▸ **Description of the task**:
Give the data again exactly as it is written.

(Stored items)

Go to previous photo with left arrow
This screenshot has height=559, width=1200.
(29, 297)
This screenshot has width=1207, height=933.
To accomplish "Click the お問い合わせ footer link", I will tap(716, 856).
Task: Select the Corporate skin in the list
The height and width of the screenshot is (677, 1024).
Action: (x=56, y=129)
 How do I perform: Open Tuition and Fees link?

▸ **Answer**:
Go to previous photo with left arrow
This screenshot has height=559, width=1200.
(29, 297)
This screenshot has width=1207, height=933.
To accomplish "Click the お問い合わせ footer link", I will tap(716, 856).
Task: Select the Corporate skin in the list
The height and width of the screenshot is (677, 1024).
Action: (x=56, y=129)
 How do I perform: Open Tuition and Fees link?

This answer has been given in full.